Saturday, February 16, 2013

Emotional Honesty

Is it just men, or are women just as bad? I need to know.

The past few months have been excruciating, exhausting, numbing, life changing. Yet, I am attempting to move beyond the events that have forever changed me. I am listening to my girlfriend's advice and taking each day slow. I am listening to my soul. I am healing. Very, very slowly, I am healing.

One of the most important decisions I have made is to not date. I am going out with my guy friends, but I am making it clear that there are boundaries around this. This is for their own good, as well as mine, since they deserve a mentally and emotionally well person and I need to make sure I am making decisions based on sound principles and not on infatuation.

What I just don't get is why my guy friends cannot be honest with me when I am being honest with them.

One man who showed interest in dating me just lied to me completely when I told him I wasn't ready to date. He just completely stopped all the text messages, the phone calls and emails--cold turkey. When I called him out on this, instead of being honest, he denied it. When I said we could hang out as friends and take things slow, he agreed to this, but the event we had previously set up, he canceled on me and I haven't heard from him since. Why couldn't he just be honest with me, especially when I called him on it, asked him for honesty? Why couldn't he just come out and say he was only interested in fucking me and not interested in anything else?

Another friend said he was also getting over a relationship and wasn't ready to date and wanted to pick up a friendship where we had left off over a year ago, so the two of us hanging out and keeping things platonic for  now meshed very well.

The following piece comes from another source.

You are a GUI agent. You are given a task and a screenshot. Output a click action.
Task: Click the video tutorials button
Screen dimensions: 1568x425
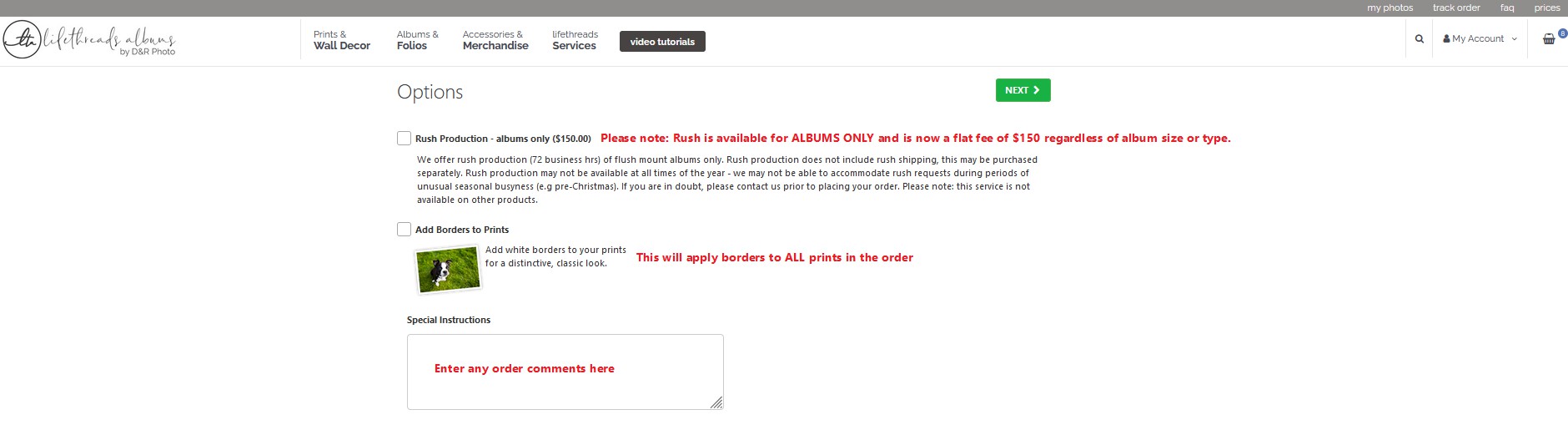pos(662,42)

What happened? Who the hell knows.  I haven't heard from him in over a week. I've sent him an email and a text message. Nothing. Nada. Zip. Zero.

Do these men seriously think they are doing us women a favor by lying to us this way? By not communicating with us? We know it's them with the problem.  By this time in our lives, we don't take it personal. They are the one's not in touch with their feelings. Yet, it still leaves us out in the dark, with no good explanation. Cold, unfeeling, drained, alone, blank.


A few years ago, I was dating a man. It was serious. Then, over a weekend, his mood changed. I could tell he was pulling away from me, but I didn't know why. Then two days later he calls me and says he considers me his best friend but doesn't want a romantic relationship. I was devastated. I knew there was more to the story, but he wouldn't communicate with me. A week later, I run into him in a bar with his arm around a woman that I knew he had a crush on but she had been in a relationship with someone else but had recently come back on the market.  Why couldn't he just tell me the truth? That he had started dating her? Didn't he know the truth would have been easier on me? It was easier on him to lie to me.

Maybe the men my age have been taught their entire lives to be so disconnected from their feelings that I am asking too much for them to now connect with their feelings.

I love this article on Sex and Men

There is a wonderful book called Iron John

In this book the author tells us that there are five steps of becoming a man.

1. Connection with then clean break with your mother
2. Connection with then clean break with your father
3. Being mentored by another older man
4. Apprenticeship to some hurricane energy
5. Marriage with the holy woman over the queen
Discussion on book, Iron John

Here is an article on how to maintain friendships: Friendships

I have to wonder, 'Have the men between the ages 30 and 60 been so damaged with the way they were raised, not capable of making emotional connections with women? Are they incapable of emotional honesty?

I have to wonder.


4 comments:

Mr. Marshie said...

Men experience much of what you've endured at the hands of their own mothers. Men are conditioned not to express emotion by mothers and men and society. Both my mother and step-mother told me to stuff it emotionally. "Be a man!" and other such bull. I didn't get to grow up as a man. I got to grow up as a male dominated by the expectations of moms that wanted sons that treated girls "right" rather than a person who understood himself emotionally and was able to communicate and connect in healthy fashions to men and women.

Another thing that is likely influencing this behavior that men give you: the idea women are fragile. I grow so tired of that idea. Women are strong and capable of handling things. Men are too. We just have to get passed the emotional constipation that we've got built up thanks to poor upbringing.

Alecia Harris said...

Marshall,
I totally agree...Mothers/women are very responsible for a lot of this conditioning.

Do you think its possible to change this conditioning? To turn it around? I so want to, I'm concerned that it may not be possible...

Mr. Marshie said...

Yes, I do believe men can. I am. I've been more emotional vulnerable than ever in my life. I know of other men that are doing this type of healing and shedding the patriarchal ideals of what masculinity is vs what it really is. Innately men are protective and a healthy man will allow him shelter in his mate, as he allows her shelter in him. I'm heart-sad that you have had such a brutal run with men.

Alecia Harris said...

I know I have changed. I see men like you who have changed, so I believe in the capacity to change.

I so wish for some love and luck in my life. I hope for it.